Clinical Analytics for Healthcare

Nurse with newborn baby

Sharing Clinical Analytics to Improve Healthcare

MITRE has developed a new IT architecture that enables the healthcare community to easily and securely share clinical analytics for application on diverse data sources. The goal is to solve problems and improve healthcare across the nation and the world using state of-the-art technologies and techniques.

Our system is called Computational Analytic Sharing Architecture & Ecosystem (CASAE). It resulted from several years of internal MITRE research and development focused on moving the analytics to the data, while leaving the data safe at home (wherever it’s generated), secure and protected. (CASAE, pronounced /kɑːsɑː/, is the Latin plural for "home," suggesting to us "leave the data home.")  

This architecture supports a range of studies that could benefit patients, industry, healthcare systems, clinicians, and government organizations. CASAE is cutting edge because it takes proven technologies for high-assurance analysis and applies them to healthcare.

Our solution differs from existing approaches because it provides a functional capability to share analytics as opposed to a place to deposit and then share them. With CASAE, the data stays where it is—in a hospital tablet or a doctor's phone—and our system sends an algorithm to the information and does a complex analysis on it in place.


  1. Permits many partners to directly access data in a secure way, eliminating the bottleneck created by centralized analytical centers
  2. Allows computation phenotyping in a distributed data network
  3. Allows regression and other complex computations, by pushing analytics, not moving data
  4. Creates the capacity to follow cases across distributed data systems and over time
  5. Creates capacity for multiple distributed networks to work in an integrated fashion without moving data from original sources, which retains privacy. 

Our goal is to support health organizations such as the Department of Defense, Veterans Affairs, National Institutes of Health (NIH), the Food and Drug Administration, as well as the National Science Foundation in advancing clinical analytic projection technologies. This research has enabled MITRE and our partners, including the University of Virginia (UVA), to participate in sponsor-funded efforts to explore novel clinical approaches that bring trusted automated analysis close to the patient while leaving the data within the most useful clinical context of the provider. Medical specialists and other collaborators can consult both securely and remotely on the patient data.

We have begun installing CASAE around the country in hospitals that want to experiment with the system. This will allow us to test the analytics on more patients from various regions which will increase the diversity of our findings.

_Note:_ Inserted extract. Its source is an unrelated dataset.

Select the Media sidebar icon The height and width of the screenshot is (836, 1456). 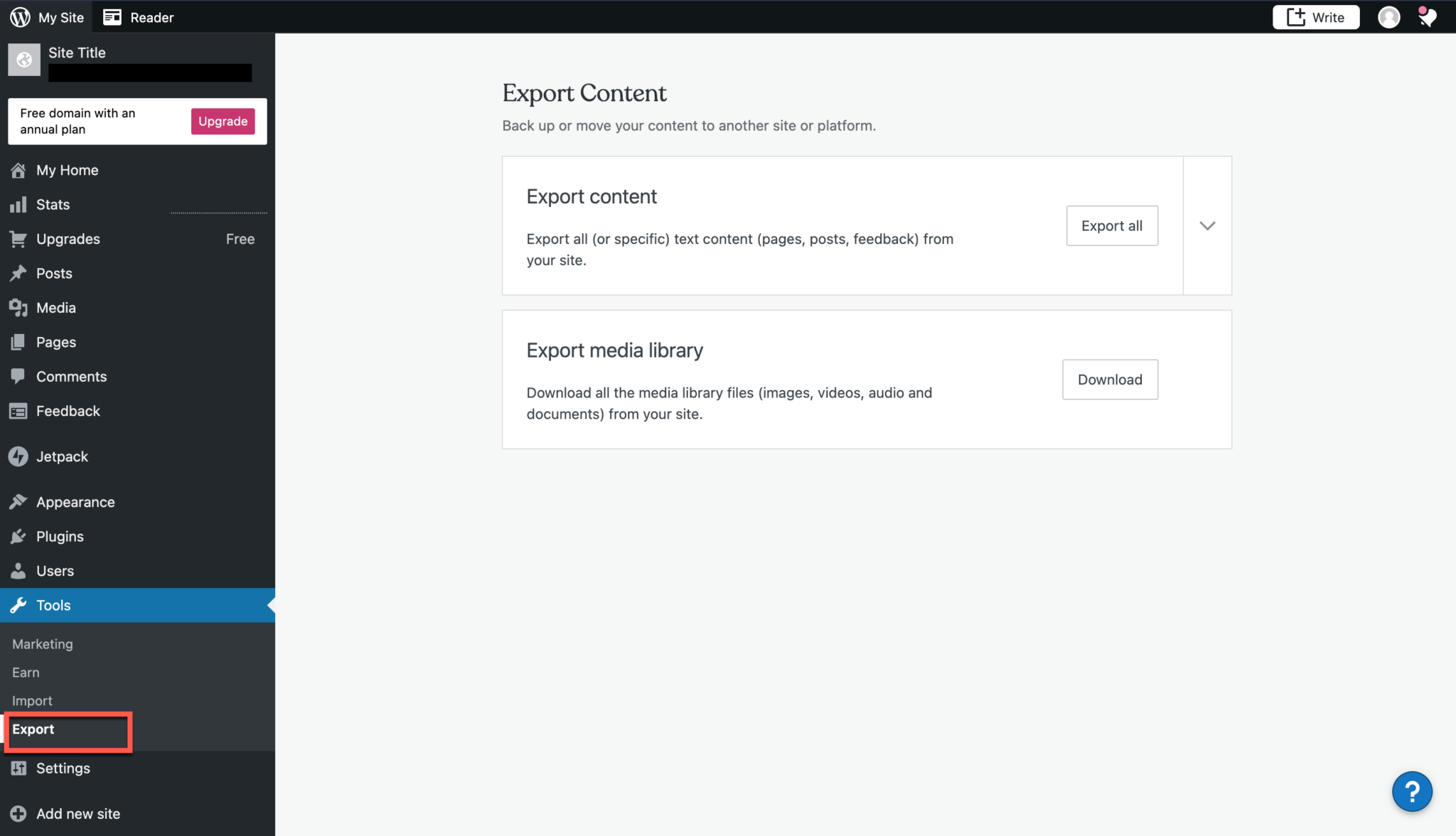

Case Study: Solving Real Problems

Through NIH, MITRE and our partners are piloting CASAE in support of Pre-Vent, the first multi-center shared analytic study in the nation. Under Pre-Vent, clinicians and researchers from multiple neo-natal intensive care units around the country are developing predictive analytics for early detection of apnea and other respiratory diseases in premature infants.

CASAE will enable the medical researchers to remotely deploy and test predictive algorithms against the patient data sets at each of the participating institutions across the nation. We can do this without moving any data from its location, ensuring the security and privacy of the data. CASAE's ability to remotely run algorithms against information within protected health information data sources, without a centralized data repository, promises to accelerate discovery and innovation for diverse distributed data systems in healthcare.

There are many other ways to apply CASAE. For example, we’re assessing its usefulness in the regulatory oversight of medical devices and assurance/control for clinical sites. This involves creating "virtual registries" that may also facilitate additional research on comparative effectiveness, medical product development, and improving healthcare delivery.